12 décembre 2006

La machine infernale

William Degouve de Nuncques

Végétatif ! Je suis à l'état de légume. Je n'ai pas réussi à fermer l'œil cette nuit. La fatigue se fait sentir. Le doux roulis du train me berce. Je ne dois pas céder à la tentation. Il ne faut pas que je m'endorme. Je ne veux pas dormir. Je jette un coup d'œil au couple assis en face de moi. Ils ont l'air amoureux. Ils se chamaillent, rient à gorge déployée, parlent fort. Je dois être invisible. Ma présence n'a pas l'air de les gêner. Moi, ils me gênent. Ils m'empêchent de me concentrer. J'essaye de lire. J'aime bien lire dans le train. C'est pour ça que j'ai choisi un compartiment. J'aimerais pouvoir être seul dans un compartiment - au moins une fois - mais il y a toujours quelqu'un pour venir s'asseoir au moment où le train démarre, au moment où on a l'impression d'avoir réussi ! Aujourd'hui, ça n'a pas loupé. Mon train corail avait à peine quitté la gare de V. que ce couple envahissait mon territoire. Adieu voyage tranquille, solitude bienfaitrice…

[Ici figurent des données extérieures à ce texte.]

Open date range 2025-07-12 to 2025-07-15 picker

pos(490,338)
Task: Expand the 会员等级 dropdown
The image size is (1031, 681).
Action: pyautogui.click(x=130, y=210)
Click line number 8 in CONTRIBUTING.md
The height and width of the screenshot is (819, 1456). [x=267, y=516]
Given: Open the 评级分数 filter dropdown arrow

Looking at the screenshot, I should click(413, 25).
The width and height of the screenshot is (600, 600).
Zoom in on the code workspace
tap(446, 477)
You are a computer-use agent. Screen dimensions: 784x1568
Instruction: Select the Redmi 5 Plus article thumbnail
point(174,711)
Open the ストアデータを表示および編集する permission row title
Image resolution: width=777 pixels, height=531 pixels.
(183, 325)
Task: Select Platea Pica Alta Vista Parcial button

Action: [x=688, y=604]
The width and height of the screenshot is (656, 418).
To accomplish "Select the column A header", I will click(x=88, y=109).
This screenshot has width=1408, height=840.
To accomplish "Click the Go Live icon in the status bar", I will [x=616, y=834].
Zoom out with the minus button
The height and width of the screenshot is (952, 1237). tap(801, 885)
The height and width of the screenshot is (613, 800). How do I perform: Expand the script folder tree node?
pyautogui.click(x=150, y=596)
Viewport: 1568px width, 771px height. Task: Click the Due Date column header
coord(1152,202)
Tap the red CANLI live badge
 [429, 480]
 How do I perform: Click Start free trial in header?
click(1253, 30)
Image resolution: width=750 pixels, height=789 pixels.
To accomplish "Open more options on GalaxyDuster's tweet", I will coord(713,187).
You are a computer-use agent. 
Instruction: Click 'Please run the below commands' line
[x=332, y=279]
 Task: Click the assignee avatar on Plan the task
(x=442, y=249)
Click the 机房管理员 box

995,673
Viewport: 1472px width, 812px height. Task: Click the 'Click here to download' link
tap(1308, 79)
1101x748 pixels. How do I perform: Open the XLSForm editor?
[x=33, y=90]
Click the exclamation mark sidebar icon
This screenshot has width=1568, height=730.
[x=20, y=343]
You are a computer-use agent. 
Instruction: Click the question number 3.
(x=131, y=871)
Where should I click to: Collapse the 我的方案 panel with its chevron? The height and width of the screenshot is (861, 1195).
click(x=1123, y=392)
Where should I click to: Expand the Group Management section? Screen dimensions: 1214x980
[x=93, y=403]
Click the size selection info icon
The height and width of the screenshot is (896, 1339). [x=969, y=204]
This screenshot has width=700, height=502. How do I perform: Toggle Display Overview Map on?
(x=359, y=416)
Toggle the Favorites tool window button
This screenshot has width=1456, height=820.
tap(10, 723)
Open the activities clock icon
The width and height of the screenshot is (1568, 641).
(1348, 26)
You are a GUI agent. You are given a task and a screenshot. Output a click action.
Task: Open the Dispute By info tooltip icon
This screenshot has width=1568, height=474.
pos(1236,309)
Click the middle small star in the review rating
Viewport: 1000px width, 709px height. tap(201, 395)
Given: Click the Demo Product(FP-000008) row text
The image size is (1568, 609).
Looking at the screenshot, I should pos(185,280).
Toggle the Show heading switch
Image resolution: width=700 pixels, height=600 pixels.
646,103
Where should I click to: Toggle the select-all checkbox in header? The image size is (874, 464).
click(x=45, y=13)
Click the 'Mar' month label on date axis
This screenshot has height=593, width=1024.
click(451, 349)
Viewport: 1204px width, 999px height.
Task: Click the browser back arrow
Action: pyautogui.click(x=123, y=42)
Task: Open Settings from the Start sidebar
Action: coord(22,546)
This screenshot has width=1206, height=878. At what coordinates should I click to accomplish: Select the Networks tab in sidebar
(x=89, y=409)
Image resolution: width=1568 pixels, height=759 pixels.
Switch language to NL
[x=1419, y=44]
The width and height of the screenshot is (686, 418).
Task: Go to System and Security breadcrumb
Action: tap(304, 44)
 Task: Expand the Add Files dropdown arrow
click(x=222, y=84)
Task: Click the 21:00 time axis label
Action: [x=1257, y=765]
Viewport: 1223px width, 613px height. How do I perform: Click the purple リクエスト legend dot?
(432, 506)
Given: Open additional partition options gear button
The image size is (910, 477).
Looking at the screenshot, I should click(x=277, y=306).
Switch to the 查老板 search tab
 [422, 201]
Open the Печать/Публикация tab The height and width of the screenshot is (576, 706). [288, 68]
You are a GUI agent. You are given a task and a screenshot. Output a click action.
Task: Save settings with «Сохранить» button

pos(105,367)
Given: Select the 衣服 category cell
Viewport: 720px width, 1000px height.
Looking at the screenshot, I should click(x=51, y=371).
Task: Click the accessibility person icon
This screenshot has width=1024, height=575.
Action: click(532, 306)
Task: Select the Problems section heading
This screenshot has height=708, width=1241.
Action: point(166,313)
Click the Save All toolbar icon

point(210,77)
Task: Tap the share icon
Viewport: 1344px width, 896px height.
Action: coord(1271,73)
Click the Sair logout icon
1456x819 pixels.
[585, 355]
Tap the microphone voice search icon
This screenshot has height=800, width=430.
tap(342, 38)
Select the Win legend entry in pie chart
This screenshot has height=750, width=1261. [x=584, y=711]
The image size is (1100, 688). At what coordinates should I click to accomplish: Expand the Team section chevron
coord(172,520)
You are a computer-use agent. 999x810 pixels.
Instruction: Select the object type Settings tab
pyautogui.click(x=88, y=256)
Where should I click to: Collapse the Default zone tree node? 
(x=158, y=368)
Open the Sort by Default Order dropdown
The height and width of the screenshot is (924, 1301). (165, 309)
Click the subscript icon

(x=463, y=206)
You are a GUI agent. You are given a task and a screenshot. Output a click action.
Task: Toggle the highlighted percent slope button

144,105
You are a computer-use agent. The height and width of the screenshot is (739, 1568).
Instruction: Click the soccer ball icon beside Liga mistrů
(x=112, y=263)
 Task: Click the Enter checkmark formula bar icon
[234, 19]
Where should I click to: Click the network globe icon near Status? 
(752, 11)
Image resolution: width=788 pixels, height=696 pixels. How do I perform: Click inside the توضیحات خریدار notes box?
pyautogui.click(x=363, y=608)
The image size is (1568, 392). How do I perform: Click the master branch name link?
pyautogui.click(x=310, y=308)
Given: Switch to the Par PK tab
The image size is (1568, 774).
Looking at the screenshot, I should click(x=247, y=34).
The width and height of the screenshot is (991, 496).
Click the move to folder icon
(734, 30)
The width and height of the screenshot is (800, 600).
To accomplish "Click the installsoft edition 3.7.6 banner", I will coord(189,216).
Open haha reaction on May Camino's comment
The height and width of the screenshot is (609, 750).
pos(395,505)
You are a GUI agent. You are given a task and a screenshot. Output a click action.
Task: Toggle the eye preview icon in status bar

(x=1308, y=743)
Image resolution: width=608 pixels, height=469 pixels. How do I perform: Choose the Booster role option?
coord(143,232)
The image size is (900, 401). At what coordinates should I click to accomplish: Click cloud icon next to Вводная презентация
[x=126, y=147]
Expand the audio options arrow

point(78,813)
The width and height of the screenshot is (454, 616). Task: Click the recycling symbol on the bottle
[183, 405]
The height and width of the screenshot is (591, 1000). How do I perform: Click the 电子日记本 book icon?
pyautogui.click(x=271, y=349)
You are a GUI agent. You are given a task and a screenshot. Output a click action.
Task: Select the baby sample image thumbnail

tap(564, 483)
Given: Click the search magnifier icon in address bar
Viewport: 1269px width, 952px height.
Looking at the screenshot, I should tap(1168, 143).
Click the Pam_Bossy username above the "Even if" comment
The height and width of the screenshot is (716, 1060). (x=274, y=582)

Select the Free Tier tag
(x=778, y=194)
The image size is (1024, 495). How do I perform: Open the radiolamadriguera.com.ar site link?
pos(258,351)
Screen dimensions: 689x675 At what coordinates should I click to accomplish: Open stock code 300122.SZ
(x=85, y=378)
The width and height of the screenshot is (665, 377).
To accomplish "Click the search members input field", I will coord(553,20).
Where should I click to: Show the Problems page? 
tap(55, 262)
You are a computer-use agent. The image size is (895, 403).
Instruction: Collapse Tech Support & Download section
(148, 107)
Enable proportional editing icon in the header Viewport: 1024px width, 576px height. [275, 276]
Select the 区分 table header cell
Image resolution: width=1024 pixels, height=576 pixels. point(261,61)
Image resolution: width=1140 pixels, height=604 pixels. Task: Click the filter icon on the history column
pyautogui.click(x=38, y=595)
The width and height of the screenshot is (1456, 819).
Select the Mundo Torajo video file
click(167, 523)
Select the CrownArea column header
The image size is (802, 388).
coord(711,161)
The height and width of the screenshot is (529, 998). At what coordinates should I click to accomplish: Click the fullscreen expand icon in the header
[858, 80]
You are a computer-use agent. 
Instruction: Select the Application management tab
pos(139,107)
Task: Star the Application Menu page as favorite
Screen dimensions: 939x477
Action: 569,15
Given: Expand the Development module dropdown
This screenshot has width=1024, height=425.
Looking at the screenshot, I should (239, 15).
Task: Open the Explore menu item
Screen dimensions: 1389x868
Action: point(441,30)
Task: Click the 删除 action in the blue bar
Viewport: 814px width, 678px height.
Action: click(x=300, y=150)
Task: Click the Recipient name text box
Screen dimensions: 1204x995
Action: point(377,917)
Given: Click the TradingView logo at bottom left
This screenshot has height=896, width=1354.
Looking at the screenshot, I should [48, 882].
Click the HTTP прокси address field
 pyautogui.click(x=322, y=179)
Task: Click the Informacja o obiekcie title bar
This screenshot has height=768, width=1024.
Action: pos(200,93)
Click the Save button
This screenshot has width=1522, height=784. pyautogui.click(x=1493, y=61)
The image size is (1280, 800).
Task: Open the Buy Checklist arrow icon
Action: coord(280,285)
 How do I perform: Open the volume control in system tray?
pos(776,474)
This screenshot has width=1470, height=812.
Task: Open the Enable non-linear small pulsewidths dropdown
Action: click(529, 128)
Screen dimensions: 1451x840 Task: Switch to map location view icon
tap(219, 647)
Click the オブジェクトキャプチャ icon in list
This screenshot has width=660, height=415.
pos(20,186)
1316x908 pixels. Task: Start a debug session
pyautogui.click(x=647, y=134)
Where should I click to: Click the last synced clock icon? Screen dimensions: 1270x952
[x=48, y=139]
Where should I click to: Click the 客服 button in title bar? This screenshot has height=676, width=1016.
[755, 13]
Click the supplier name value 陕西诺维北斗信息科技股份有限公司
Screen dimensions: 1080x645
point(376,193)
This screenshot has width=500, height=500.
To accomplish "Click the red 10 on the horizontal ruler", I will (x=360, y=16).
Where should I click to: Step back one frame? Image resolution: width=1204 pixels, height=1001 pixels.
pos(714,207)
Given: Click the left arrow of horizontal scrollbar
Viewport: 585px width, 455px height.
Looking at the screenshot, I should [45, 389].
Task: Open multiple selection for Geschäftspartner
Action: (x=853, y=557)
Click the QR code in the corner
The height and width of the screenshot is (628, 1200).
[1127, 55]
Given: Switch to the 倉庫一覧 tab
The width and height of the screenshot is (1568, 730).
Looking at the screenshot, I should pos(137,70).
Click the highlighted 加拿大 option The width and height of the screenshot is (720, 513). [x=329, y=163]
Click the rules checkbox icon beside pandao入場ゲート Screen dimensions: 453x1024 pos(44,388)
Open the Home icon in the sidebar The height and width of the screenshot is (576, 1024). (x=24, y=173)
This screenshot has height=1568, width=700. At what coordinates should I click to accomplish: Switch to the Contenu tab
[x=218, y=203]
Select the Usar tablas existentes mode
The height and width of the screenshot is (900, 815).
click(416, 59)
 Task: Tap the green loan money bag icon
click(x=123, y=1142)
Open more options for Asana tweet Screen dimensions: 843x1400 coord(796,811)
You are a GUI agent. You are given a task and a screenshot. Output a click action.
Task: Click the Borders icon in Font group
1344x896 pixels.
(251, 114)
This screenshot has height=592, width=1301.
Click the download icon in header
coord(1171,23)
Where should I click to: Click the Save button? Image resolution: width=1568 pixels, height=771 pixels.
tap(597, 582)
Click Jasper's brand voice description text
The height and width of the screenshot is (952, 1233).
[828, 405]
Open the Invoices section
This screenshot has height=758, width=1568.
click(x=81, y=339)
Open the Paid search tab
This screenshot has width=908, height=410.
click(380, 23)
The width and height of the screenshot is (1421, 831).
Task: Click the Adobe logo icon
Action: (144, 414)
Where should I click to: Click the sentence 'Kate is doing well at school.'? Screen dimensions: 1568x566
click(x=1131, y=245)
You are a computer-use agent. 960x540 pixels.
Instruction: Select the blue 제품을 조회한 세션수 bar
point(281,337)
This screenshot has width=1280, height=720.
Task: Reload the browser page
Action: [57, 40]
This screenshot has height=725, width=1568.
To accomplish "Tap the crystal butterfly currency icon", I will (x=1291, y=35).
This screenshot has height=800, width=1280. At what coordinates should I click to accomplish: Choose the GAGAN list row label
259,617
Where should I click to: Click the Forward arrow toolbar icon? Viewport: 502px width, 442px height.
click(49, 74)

Je ne peux supporter plus longtemps le douloureux spectacle qui se déroule sous mes yeux. Je me lève et sort du compartiment. Le couloir est étroit. Le roulis du train me fait vaciller. Tel un pendule, j'oscille de droite et de gauche. Je me rends compte que j'ai oublié d'aller aux toilettes avant de partir. Je me dirige vers les chiottes du wagon. C'est sale ! Ça sent mauvais ! Je suis atterré. Jamais je n'aurai imaginer un décor aussi répugnant. Du papier hygiénique traîne par terre, de la pisse perle sur la lunette, une merde s'expose au fond de la cuvette… Mon envie de faire pipi redouble d'intensité. De miasmatiques et méphitiques effluves me chatouillent les narines. Une grimace, sûrement pas belle à voir, s'empare de mes lèvres. Il m'est impossible de retenir ma respiration plus longtemps. Je dois sortir, abandonner tout espoir de satisfaire ce besoin pressant. Ça attendra mon arrivée chez moi ! Il faudra bien que ça attende mon arrivée chez moi !

Quand je retourne dans le compartiment, le couple est toujours en pleine action. Je suis sûr qu'ils ne m'ont vu ni sortir ni revenir. Je les observe derrière mon livre. Je n'arrive pas à savoir si le sentiment que j'éprouve est de la jalousie. Jaloux de quoi ? Jaloux de qui ? La fille ne me fait aucun effet. Petite, blonde, avec quelques rondeurs, le genre secrétaire placide qui m'horripile. Lui n'est guère mieux. Le brun de ses cheveux contraste avec la blancheur de sa peau. Et dire qu'il revient de vacances ! Ils semblent jouer une parodie du bonheur. L'opposé de l'image véhiculée par les grosses productions hollywoodiennes. Ici pas de mannequins peroxydés ni de stars bodybuildés, pas de décors de rêves, pas de présents onéreux, pas d'aventures rocambolesques… Juste un quotidien banal interprété par un couple insignifiant ! Et si c'était ça la vraie vie ?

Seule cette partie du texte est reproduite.